Parliament ‘Catering’ to Transgender Visitors by Installing Gender-Neutral Washrooms, Says Senate Opposition Leader

Parliament ‘Catering’ to Transgender Visitors by Installing Gender-Neutral Washrooms, Says Senate Opposition Leader
Conservative Sen. Don Plett in a file photo. (The Canadian Press/Adrian Wyld)
Peter Wilson
6/16/2023
Updated:
6/16/2023
0:00

Parliament is “catering” to transgender visitors by mandating the installation of gender-neutral washrooms, says Sen. Don Plett, the leader of the official opposition in the Senate. He also called on the government to acknowledge the real “reasons” for installing the new washrooms.

“Why don’t we call a spade a spade every so often instead of skirting around issues?” Plett said during a meeting of the Senate Standing Committee on Internal Economy on June 15, as first reported by Blacklock’s Reporter.

“For the life of me, I don’t know why we have to call a washroom a ’self-contained washroom.' Why can’t we just not call it what it is, a washroom?”

Plett was referring to extensive renovations in Parliament’s Centre Block, which has been closed since 2019, and to new plans by the Department of Public Works to install gender-neutral “self-contained washrooms” in the renovated building.

“The last suggestion was, well, let’s call it the ... non-gender washroom. To which I said, well then I don’t have a washroom to go into because I have a gender.
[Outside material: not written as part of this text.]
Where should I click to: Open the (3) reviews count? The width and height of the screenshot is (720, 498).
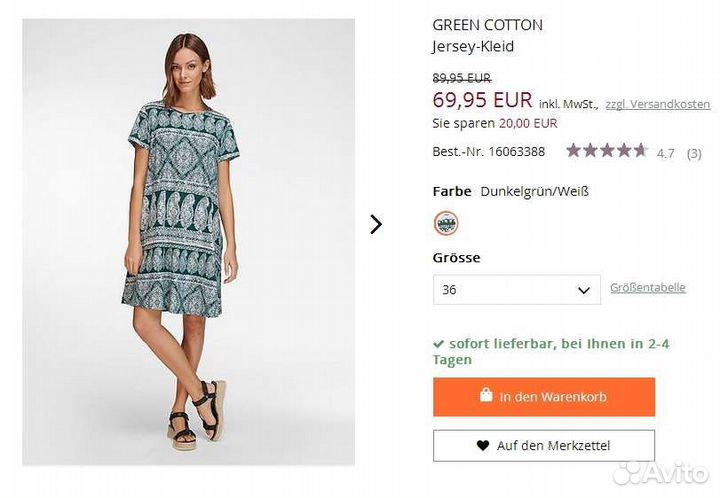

So now we come up with something like self contained washroom,” he said.

Plett said there are “reasons” for the changes beyond what the federal government has officially stated, which have nothing to do with  “shorter wait times” and “a greater number of accessible washrooms at more convenient locations.”

“That is absolutely not true. We are trying to sugarcoat and skirt around the problem that we have here,” he said, adding that the changes are due solely to the “gender issue.”

“That’s the only reason, the one and only reason, we’re doing it. Let’s at least have the courage to admit that that’s what we’re doing—that we’re catering to a group of people who say, ‘I want to go into a washroom that I don’t belong in.’”

Sen. Scott Tannas, the chair of a Senate subcommittee on building renovations, responded by saying the decision on the washrooms was to make them accessible to any visitors to Parliament.

Tannas said the House of Commons agreed to “use the term ’self-contained washroom unit' for washrooms that can be used by all persons.”

He added that “some experts” gave the Senate advice on the washroom issue, but did not name them.

“I think we found the right place and sometimes you find the right place when you wouldn’t have been looking for it otherwise,” Tannas said.